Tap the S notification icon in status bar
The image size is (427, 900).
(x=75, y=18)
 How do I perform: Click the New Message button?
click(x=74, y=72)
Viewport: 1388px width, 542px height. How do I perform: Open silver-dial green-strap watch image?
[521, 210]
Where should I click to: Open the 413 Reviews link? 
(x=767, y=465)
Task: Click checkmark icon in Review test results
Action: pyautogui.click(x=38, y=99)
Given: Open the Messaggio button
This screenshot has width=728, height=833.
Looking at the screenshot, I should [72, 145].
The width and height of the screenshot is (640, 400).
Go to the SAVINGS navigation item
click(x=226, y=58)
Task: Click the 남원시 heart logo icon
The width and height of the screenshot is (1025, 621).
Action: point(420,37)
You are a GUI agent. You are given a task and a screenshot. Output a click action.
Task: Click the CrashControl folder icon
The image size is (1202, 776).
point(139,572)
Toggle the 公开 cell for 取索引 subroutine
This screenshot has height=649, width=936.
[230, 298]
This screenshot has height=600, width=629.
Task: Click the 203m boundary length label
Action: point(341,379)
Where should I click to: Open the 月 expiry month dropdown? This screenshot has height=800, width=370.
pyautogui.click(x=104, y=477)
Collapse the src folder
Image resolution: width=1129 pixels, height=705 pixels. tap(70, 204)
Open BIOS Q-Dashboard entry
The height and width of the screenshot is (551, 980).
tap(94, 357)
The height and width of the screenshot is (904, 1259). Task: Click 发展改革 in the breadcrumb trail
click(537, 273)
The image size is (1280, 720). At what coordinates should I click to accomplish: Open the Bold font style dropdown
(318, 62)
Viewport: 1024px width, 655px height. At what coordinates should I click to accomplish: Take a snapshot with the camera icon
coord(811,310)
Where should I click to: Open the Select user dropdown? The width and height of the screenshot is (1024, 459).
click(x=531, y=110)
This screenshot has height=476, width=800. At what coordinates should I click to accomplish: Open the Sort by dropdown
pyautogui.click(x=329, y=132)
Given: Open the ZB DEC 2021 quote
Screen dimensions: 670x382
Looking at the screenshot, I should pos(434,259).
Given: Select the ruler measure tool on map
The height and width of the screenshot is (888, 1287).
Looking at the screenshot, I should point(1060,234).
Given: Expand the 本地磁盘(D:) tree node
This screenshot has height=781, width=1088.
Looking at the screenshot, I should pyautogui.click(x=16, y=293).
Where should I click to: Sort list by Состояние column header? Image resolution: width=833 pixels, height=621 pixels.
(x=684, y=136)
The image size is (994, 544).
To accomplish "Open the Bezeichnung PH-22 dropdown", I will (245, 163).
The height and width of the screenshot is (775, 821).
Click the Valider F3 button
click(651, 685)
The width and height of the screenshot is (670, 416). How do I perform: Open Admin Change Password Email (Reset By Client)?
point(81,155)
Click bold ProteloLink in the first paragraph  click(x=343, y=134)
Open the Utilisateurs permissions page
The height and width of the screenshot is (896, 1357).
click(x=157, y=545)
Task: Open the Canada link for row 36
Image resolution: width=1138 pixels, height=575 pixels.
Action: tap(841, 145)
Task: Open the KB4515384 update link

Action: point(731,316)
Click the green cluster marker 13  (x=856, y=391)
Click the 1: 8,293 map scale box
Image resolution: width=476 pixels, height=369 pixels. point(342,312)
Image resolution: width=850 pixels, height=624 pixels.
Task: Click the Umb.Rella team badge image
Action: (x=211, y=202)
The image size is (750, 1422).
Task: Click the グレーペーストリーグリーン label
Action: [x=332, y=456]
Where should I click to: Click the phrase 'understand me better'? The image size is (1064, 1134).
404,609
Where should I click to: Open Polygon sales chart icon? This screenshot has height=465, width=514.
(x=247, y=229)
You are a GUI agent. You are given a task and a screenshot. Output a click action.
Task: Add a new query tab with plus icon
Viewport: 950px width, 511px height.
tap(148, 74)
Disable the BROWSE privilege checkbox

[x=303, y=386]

○ ○ ○ ○ ○

# Work instructions
All that is wanted is an exact copy of the lines from the line holding "This screenshot has height=781, width=1088." through the end of the material above, including both.

# Answer to this task
This screenshot has height=781, width=1088.
Looking at the screenshot, I should pyautogui.click(x=16, y=293).
Where should I click to: Sort list by Состояние column header? Image resolution: width=833 pixels, height=621 pixels.
(x=684, y=136)
The image size is (994, 544).
To accomplish "Open the Bezeichnung PH-22 dropdown", I will (245, 163).
The height and width of the screenshot is (775, 821).
Click the Valider F3 button
click(651, 685)
The width and height of the screenshot is (670, 416). How do I perform: Open Admin Change Password Email (Reset By Client)?
point(81,155)
Click bold ProteloLink in the first paragraph  click(x=343, y=134)
Open the Utilisateurs permissions page
The height and width of the screenshot is (896, 1357).
click(x=157, y=545)
Task: Open the Canada link for row 36
Image resolution: width=1138 pixels, height=575 pixels.
Action: tap(841, 145)
Task: Open the KB4515384 update link

Action: point(731,316)
Click the green cluster marker 13  (x=856, y=391)
Click the 1: 8,293 map scale box
Image resolution: width=476 pixels, height=369 pixels. point(342,312)
Image resolution: width=850 pixels, height=624 pixels.
Task: Click the Umb.Rella team badge image
Action: (x=211, y=202)
The image size is (750, 1422).
Task: Click the グレーペーストリーグリーン label
Action: [x=332, y=456]
Where should I click to: Click the phrase 'understand me better'? The image size is (1064, 1134).
404,609
Where should I click to: Open Polygon sales chart icon? This screenshot has height=465, width=514.
(x=247, y=229)
You are a GUI agent. You are given a task and a screenshot. Output a click action.
Task: Add a new query tab with plus icon
Viewport: 950px width, 511px height.
tap(148, 74)
Disable the BROWSE privilege checkbox

[x=303, y=386]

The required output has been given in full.